Carroll Baker was the first international star to really forge a career in the Italian giallo genre beginning with The Sweet Body of Deborah (1968) and continuing with a run of stylish thrillers directed by Umberto Lenzi, e.g. Paranoia (1968), A Quiet Place to Kill (1970), Knife of Ice (1972) etc. By the early Seventies Baker made so many gialli she was starting to grow tired of their predictable plots, which is likely why The Flower with the Deadly Sting reduces the star to a sort of special guest red herring. One of only three films directed by Gianfranco Piccioli, a prolific producer still active today, the plot is essentially a sexed-up variation on Les Diaboliques (1955) which was a common touchstone for many gialli. Piccioli aims for subtle chills rather than full-throttle scares but succeeds at creating a genuinely eerie mood ladling on the style, a succession of creepy images - including one sequence with a cave decorated with broken dolls that prefigures Dario Argento's more celebrated Deep Red (1975) – and of course, no small amount of sensuality.

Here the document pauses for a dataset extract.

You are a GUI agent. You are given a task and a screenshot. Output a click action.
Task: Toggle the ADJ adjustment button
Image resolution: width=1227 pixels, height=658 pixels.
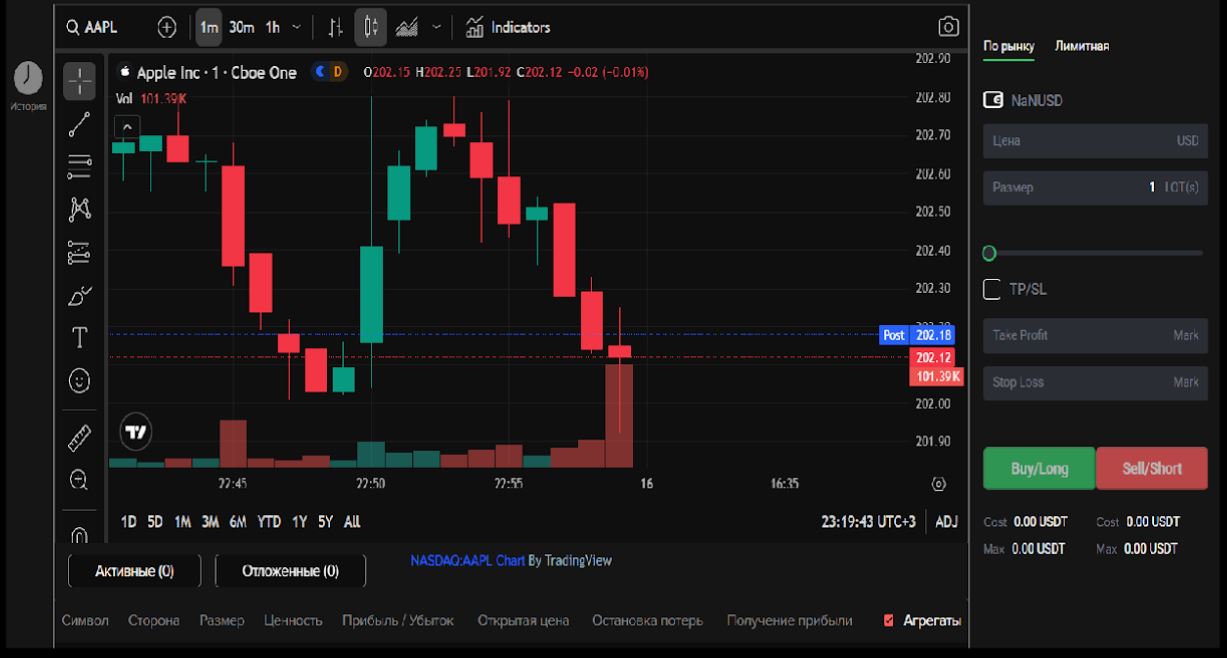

He wastes no time in presenting sexy giallo and softcore staple Paola Senatore topless in black panties ahead of numerous steamy scenes where Gianni Garko gets it on with each of his fetching female co-stars.
Whereas Baker appears visibly bored, spaghetti western star Garko is solid in an otherwise unsympathetic role stretching him beyond his stock Sartana persona. Oddly, though the film never presents Adrian as anything but a reprehensible bastard it still invites us to empathize with him as the principal protagonist. He is another of those smug giallo archetypes who behaves like it is such a chore to have three gorgeous women on the go, slapping them around when he likes though they still fall at his feet. However, the script exhibits no great sympathy for Adrian's female victims who are drawn as scheming harpies, passive doormats or hysterical nymphos. A sequence set in an asylum for mentally unstable women reinforces the pervading tone of misogyny when a psychologist claims women that repress their sexuality for an “unnaturally” long time invariably wind up insane. As is so often the case with Italian exploitation the insulting implication is that the ideal cure for a women's psychological problems is a good shag.
Nonetheless, Piccioli weaves a suitably dreamlike, ominous, labyrinthine mystery that while hard to follow at times (show me the giallo that isn't) proves compelling and adds up. The pay-off satisfies though Piccioli can't resist a last second moralistic coda to reinforce the male dominated status quo. Little known composer Marcello Giombini supplies an outstanding electro-funk score incorporating an appropriately sting-like motif. The Flower with the Deadly Sting is also notable for featuring a steamy, albeit ridiculous underwater lesbian sex scene which prompts an obvious gag about muff diving. Not that I would ever be that crass.